The ancestral seat of the elder line 

The history of the castle itself begins in 1582. The Danish King Frederick II encumbered his brother John, known as Hans the Younger, with the lands of Sundewitt, the Reinfeld monastery and the old Ryd Abbey, amongst other things. John, who already had considerable possessions, acquired additional areas. The government of the duchy was largely in the hands of John's brother. Although John was a partitioned-off duke, because the estates refused him homage, he tried to increase his fortune and his reputation in other ways. He worked successfully as an early mercantilist entrepreneur. As a typical duke of his time, he expressed his wealth with various buildings and founded, among other things, the castles in Reinfeld and Ahrensbök, which have since been demolished. He modernized the Sønderborg Castle and in 1582 began building Glücksburg castle, where the Ryd Abbey used to be. The castle was built to serve as a comfortable country castle for himself and his family.

After John's death in 1622, the duchy of Schleswig-Holstein-Sonderburg was divided amongst his heirs. John's son Philipp received the castle and the lands of Glücksburg and thus founded the first, the elder line of the House of Schleswig-Holstein-Sonderburg-Glücksburg. The castle remained the seat of the Dukes of Glücksburg for over 150 years, but the small titular duchy itself remained relatively insignificant. Apart from the fact that the members of the house were repeatedly married into other noble families, they played no role in the history of the country. During this time, the Glücksburg castle was more of a continuously inhabited noble family seat and less of a courtly residence. In the middle of the 17th century, the palace and its outbuildings housed a court of an average of 80 people.

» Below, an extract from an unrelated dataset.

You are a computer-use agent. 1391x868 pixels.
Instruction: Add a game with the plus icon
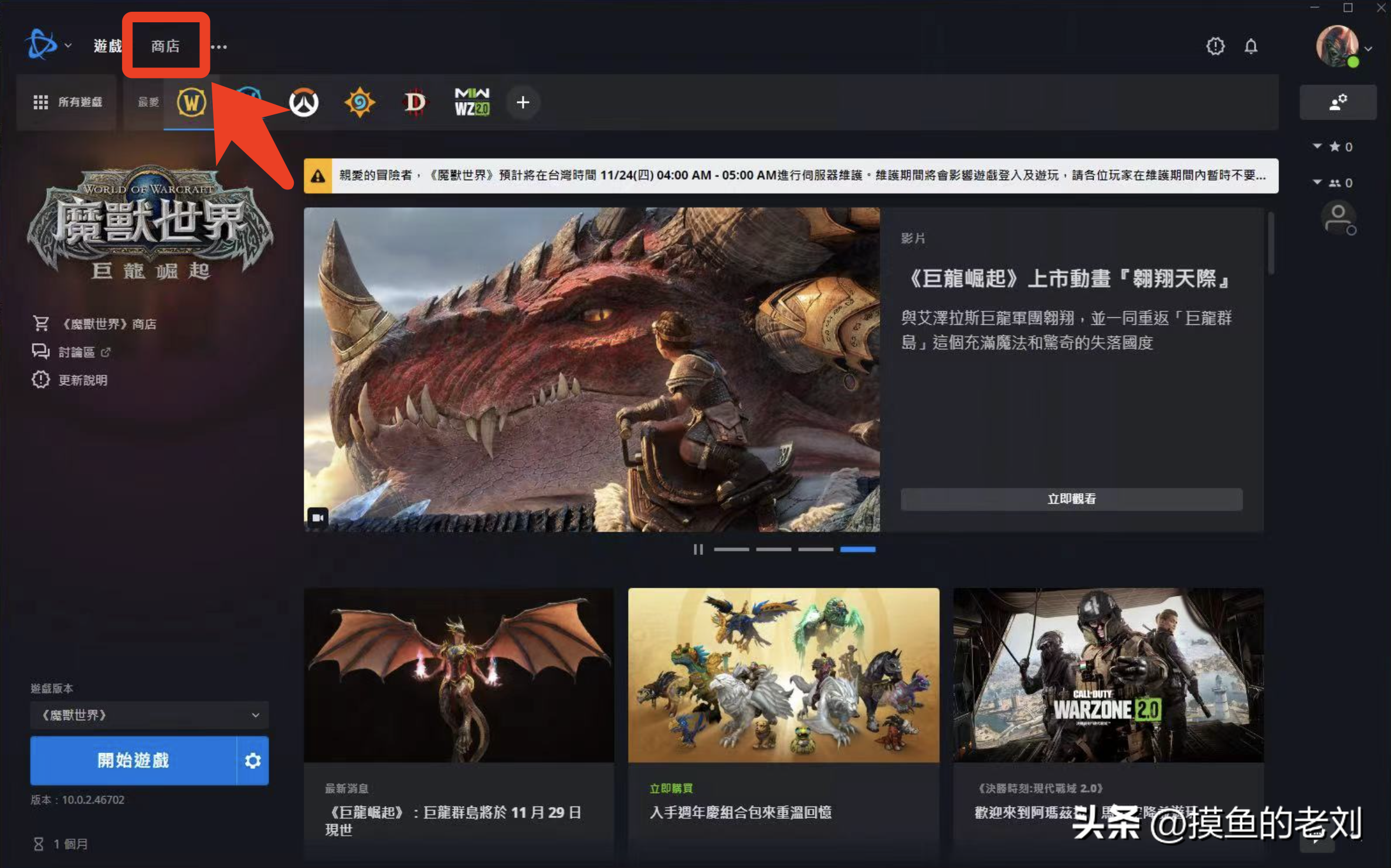(523, 103)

Descendants of John († 1622) who resided Glücksburg Castle after his death:

 Philipp (Schleswig-Holstein-Sonderburg-Glücksburg), † 1663
 Christian (Schleswig-Holstein-Sonderburg-Glücksburg), † 1698
 Philipp Ernst (Schleswig-Holstein-Sonderburg-Glücksburg), † 1729
 Friedrich. (Schleswig-Holstein-Sonderburg-Glücksburg), † 1766
 Friedrich Heinrich Wilhelm (Schleswig-Holstein-Sonderburg-Glücksburg), † 1779

With the death of the childless Friedrich Heinrich Wilhelm in 1779, the older branch of the family went extinct and the Glücksburg fief went back to the Danish royal family. Until 1824 the wife of the last Duke, Anna Carolina used the castle as a widow's residence.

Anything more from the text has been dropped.